Exercise details: There is a line below that contains "The width and". Please reproduce it and all following lines exactly, through the final one.

Entries supplied:
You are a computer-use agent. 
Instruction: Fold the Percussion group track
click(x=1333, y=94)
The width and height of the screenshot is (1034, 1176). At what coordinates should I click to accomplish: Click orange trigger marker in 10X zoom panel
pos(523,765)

Written answer:
The width and height of the screenshot is (1034, 1176). At what coordinates should I click to accomplish: Click orange trigger marker in 10X zoom panel
pos(523,765)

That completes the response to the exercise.